Aus Meischbergers Tagebuch laut „Falter“: „Eine weitere interessante Info betrifft XY (Name einen weiteren Haider-Vertrauten, Anm.). Der soll in der Hypo-Sache stecken und am Deal von Tilo Berlin kräftig mitverdient haben. Das wäre an und für sich noch nichts Schlimmes, aber die Herkunft des Geldes schon. Euro fünf Millionen soll er im Koffer aus der Schweiz nach München gebracht haben und so investiert haben. Die fünf Millionen kommen vom Konto der ermordeten Söhne von Saddam Hussein, das von einem ‚Bekannten‘ in der Schweiz verwaltet wurde.“
KHG „ist noch immer etwas paranoid“
Meischberger berichtet auch über ein Treffen mit Karl-Heinz Grasser in einem „Hinterzimmer“ seines (Meischbergers, Anm.) Büros. "Heute habe ich seit langem wieder einmal mit KHG gesprochen. Er ist noch immer etwas paranoid, und wir haben uns ins Hinterzimmer meines Büros gesetzt. Zuerst gab es eine Diskussion über die medialen Verhaltensweisen (...), gegenseitige Erklärungen machen wenig Sinn. (...) Insgesamt bin ich froh, mit ihm darüber gesprochen zu haben.
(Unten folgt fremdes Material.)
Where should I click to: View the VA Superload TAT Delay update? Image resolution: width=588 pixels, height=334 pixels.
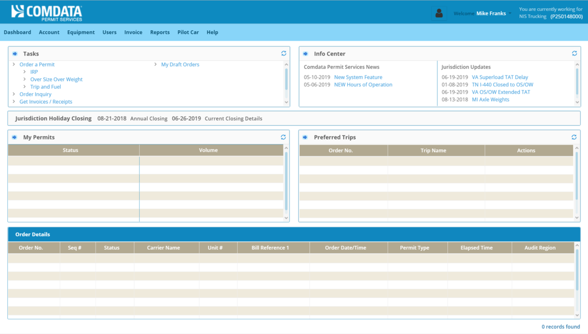(500, 77)
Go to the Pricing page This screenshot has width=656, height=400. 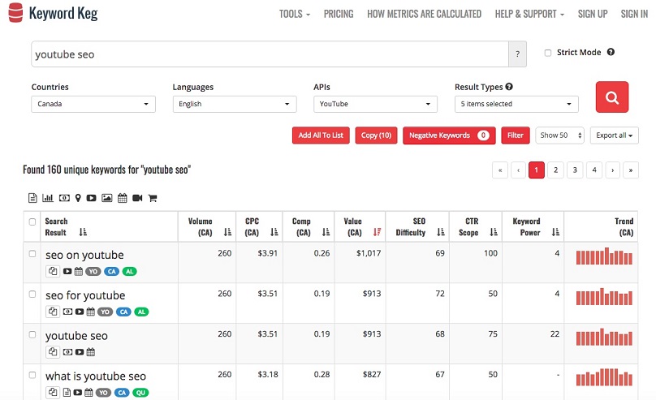tap(339, 15)
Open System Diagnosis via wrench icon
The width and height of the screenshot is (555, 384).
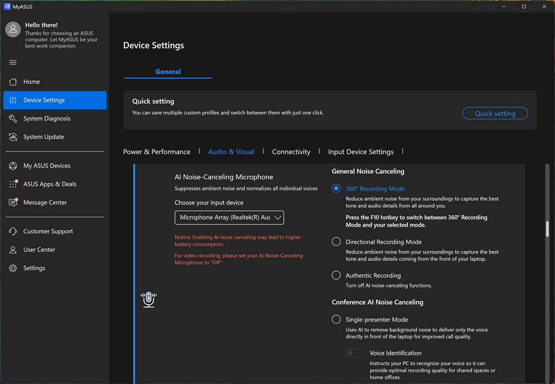[13, 118]
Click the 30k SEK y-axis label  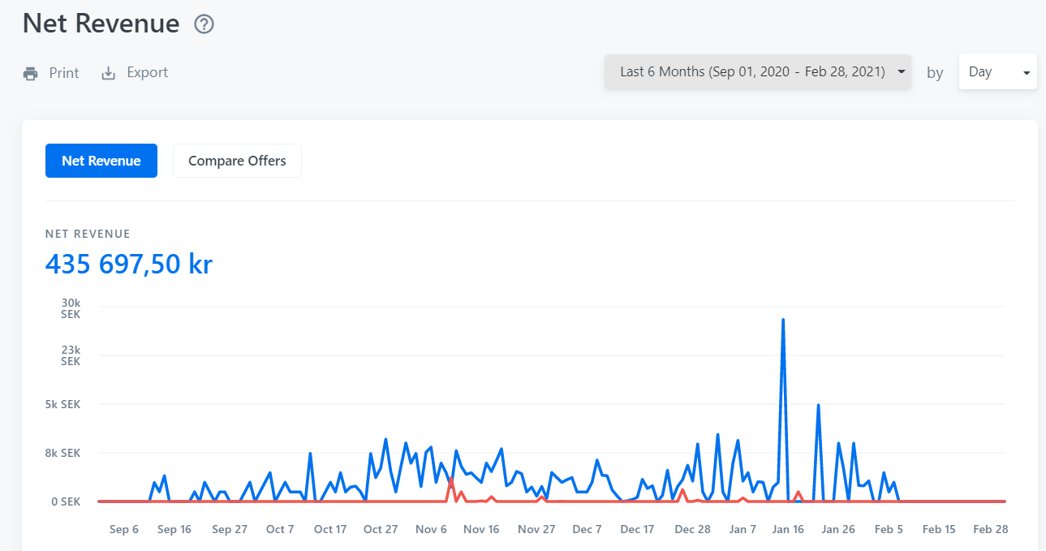tap(71, 308)
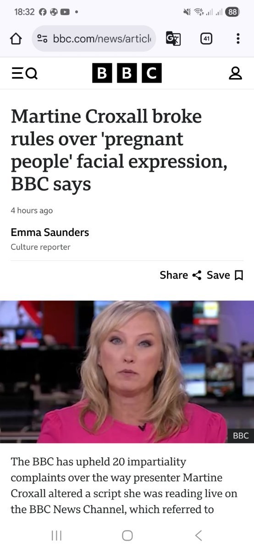Screen dimensions: 254x551
Task: Open the tab switcher showing 41 tabs
Action: [x=206, y=39]
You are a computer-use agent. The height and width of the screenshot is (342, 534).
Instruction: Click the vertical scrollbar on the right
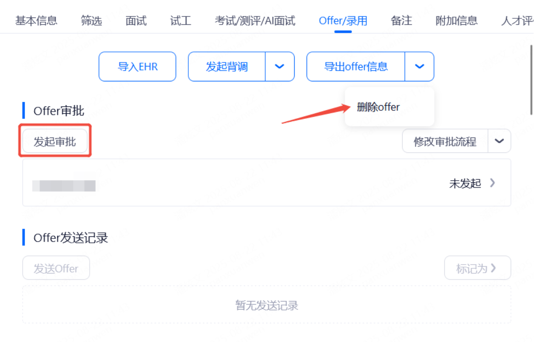(x=531, y=80)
So kommt man sich wieder näher. Er wird mit XY (laut „Falter“ einem Anwalt, Anm.) am 3.12. nach Zürich fliegen und die Dinge mit W. (laut „Falter" einem Anlageberater, Anm.) klären. Hier liegt noch Gefahrenpotential.“ Besagter W. ist der gemeinsame Vermögensverwalter von Grasser und Meischberger.
Justiz prüft Wahrheitsgehalt
Das Notizbuch wird nun von der Justiz auf seine Glaubwürdigkeit untersucht. Es gilt für alle genannten Personen die Unschuldsvermutung. Die Namen der Betroffenen werden vom „Falter“ nicht genannt, da die Ermittlungen noch andauern und der Wahrheitsgehalt von Meischbergers Notizen noch nicht geklärt ist.